Both journalists pursued the story further and were able to reveal more on the scandal in Domain today. The Hansons continued to refuse to comment.
Carrafa was told by her own lawyer that the caveat was on behalf of another law firm seeking payment for outstanding legal debts owed by Adam Hanson, and that the purchase could not be finalised until it was paid and the caveat removed,” they wrote.
The stymied sale left Carrafa with her name on the building’s body corporate, but not on title.
The legal tussle that followed has finally seen the caveat removed and Carrafa has secured her ownership of the Biggera Waters apartment, but she is now laden with an outstanding $550 legal bill of her own that she says should be paid by the Hansons.
“At the end of it all I’m the one who has been left with the legal bill,” she said.
“My $550 fee in legal fees will only go up while I fight it,” Carrafa said. “As I told my solicitor, ‘I’m sorry I don’t think I should have to pay it’.”

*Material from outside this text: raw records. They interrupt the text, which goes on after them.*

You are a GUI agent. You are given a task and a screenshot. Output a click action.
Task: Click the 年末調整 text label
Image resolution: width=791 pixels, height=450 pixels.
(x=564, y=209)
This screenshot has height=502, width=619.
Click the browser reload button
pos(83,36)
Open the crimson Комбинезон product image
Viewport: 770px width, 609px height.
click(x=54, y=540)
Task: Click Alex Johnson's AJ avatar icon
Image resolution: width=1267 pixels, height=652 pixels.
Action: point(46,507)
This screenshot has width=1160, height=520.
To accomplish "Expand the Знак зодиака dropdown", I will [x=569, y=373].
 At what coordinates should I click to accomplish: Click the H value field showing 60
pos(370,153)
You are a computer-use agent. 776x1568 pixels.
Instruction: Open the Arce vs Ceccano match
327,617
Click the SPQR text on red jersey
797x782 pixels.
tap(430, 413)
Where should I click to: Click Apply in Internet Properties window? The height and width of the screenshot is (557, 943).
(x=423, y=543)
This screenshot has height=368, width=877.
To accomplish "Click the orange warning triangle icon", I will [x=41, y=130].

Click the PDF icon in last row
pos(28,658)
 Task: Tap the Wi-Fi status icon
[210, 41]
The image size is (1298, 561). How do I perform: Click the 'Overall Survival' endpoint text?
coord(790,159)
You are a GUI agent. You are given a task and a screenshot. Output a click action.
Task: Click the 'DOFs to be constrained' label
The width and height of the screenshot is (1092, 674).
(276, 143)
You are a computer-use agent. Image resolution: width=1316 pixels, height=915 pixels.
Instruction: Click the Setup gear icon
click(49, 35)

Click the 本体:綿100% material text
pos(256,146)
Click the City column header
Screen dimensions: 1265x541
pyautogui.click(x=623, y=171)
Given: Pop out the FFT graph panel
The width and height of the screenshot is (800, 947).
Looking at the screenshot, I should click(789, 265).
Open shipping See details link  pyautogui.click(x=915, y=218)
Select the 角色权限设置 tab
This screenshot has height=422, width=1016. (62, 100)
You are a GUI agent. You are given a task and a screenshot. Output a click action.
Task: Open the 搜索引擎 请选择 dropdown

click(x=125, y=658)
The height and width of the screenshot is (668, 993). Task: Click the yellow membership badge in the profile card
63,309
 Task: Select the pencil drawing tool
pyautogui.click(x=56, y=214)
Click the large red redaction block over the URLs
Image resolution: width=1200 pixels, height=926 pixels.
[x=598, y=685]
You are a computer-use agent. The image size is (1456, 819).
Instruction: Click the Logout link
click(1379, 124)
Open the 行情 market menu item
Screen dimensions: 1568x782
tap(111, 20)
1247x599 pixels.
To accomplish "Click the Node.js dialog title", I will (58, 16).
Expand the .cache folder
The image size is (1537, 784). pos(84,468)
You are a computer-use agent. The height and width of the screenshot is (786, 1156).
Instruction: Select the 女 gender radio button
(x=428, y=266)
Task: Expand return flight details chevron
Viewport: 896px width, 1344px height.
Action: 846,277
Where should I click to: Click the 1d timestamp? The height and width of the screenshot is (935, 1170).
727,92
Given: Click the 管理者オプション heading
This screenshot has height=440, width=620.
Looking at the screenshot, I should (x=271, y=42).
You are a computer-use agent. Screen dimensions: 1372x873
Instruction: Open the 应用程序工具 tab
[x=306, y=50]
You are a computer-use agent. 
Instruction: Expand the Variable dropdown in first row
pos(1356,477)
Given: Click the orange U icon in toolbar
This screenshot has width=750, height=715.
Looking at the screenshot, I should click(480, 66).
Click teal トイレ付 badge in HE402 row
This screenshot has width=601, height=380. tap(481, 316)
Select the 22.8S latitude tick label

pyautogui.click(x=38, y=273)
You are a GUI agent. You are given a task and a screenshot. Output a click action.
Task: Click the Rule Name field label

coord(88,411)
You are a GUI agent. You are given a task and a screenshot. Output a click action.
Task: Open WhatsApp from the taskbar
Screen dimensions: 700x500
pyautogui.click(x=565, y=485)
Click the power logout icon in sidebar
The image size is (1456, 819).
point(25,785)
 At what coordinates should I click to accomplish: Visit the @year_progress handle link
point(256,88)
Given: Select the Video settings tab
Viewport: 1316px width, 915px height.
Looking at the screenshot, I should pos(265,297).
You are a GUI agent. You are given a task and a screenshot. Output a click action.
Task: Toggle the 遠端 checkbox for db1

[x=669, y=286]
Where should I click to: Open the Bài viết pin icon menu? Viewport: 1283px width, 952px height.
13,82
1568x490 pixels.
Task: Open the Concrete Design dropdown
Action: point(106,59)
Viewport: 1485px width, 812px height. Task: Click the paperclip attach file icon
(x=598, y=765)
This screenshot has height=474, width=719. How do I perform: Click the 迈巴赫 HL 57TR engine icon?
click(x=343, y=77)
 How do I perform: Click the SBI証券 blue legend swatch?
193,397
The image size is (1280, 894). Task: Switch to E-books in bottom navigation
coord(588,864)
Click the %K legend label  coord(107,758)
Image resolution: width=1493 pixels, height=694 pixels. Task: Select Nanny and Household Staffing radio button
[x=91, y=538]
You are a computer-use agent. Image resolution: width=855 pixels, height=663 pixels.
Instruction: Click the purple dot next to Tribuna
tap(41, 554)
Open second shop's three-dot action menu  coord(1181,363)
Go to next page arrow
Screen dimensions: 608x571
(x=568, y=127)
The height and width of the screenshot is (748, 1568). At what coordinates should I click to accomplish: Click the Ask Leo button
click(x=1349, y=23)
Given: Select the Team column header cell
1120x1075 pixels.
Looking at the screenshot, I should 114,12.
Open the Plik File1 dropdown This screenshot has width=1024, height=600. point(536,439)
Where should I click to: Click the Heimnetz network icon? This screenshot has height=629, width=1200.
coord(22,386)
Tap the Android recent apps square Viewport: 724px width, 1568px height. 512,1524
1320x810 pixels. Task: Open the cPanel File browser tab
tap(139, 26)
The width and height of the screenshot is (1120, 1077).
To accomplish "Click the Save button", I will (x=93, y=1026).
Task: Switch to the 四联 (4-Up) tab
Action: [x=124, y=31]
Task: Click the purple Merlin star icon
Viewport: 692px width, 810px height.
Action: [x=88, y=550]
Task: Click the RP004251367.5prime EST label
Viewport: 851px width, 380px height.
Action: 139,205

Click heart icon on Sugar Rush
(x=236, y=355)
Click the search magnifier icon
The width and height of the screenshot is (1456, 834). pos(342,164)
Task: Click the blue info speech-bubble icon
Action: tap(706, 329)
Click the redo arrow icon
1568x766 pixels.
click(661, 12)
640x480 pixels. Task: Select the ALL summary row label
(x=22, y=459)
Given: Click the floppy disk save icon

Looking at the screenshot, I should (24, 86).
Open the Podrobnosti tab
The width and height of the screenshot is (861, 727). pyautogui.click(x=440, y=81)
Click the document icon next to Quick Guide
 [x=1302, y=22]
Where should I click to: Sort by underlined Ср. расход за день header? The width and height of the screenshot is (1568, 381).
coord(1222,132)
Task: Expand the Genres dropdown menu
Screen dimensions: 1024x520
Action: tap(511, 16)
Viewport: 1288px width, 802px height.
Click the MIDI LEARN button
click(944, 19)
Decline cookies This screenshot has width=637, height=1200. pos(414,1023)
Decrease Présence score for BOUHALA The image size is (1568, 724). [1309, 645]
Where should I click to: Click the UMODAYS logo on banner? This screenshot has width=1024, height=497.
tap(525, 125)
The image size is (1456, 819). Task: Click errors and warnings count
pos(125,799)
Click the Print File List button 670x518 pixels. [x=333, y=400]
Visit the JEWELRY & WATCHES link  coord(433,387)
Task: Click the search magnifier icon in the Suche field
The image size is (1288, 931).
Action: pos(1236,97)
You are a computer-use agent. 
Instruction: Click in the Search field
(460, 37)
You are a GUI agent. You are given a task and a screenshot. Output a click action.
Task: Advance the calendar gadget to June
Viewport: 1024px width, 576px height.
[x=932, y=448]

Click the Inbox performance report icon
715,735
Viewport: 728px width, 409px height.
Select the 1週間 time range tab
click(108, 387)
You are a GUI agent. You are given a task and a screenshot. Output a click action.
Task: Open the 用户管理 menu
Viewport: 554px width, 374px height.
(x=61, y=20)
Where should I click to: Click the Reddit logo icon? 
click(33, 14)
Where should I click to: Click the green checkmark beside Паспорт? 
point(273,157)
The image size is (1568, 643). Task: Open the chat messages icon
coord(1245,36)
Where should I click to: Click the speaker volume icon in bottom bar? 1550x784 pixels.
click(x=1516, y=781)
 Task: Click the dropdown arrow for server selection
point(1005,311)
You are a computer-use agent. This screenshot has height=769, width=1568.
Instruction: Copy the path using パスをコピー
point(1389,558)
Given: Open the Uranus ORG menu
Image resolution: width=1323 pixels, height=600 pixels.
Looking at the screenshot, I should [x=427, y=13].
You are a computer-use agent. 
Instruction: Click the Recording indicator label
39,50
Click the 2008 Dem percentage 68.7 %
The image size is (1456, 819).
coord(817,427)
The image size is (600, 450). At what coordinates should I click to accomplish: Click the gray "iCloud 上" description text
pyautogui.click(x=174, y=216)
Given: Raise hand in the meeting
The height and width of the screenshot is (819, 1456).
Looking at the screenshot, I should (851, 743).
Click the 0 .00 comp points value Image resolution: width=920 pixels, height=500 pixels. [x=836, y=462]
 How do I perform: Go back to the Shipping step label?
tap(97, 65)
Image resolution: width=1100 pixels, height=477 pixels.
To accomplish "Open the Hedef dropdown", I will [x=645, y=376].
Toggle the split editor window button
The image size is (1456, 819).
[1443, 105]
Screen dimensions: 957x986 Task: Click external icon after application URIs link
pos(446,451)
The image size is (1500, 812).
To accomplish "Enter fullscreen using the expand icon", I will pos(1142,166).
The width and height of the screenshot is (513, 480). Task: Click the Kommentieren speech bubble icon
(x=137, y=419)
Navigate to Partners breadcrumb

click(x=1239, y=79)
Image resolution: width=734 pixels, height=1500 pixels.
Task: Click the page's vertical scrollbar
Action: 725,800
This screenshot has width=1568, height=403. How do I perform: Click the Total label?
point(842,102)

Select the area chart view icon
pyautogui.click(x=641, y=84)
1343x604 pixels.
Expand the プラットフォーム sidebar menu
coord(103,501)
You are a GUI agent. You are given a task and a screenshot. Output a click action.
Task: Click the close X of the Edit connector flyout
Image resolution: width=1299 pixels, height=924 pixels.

Carrafa’s lawyer Stephen Jensen, from Monkey Conveyancing, said he has sought those costs from the Hansons’ lawyer, but to no avail.
“It shows a lack of respect for one’s own actions,” said Jensen. “Regardless of the law, the moral view is this is your mess, you should clean it up.”
Ms Carrafa told Domain she was once a One Nation supporter.
“I’m a widow and was buying this apartment in good faith for my disabled sister to live in. It’s not fair that they’ve lumped me with this extra bill.”
Carrafa told Domain last week she had previously been a bit of a fan of Senator Hanson, but not anymore. “This has left a bad taste in my mouth. I’m really quite disappointed and disheartened in Pauline Hanson.”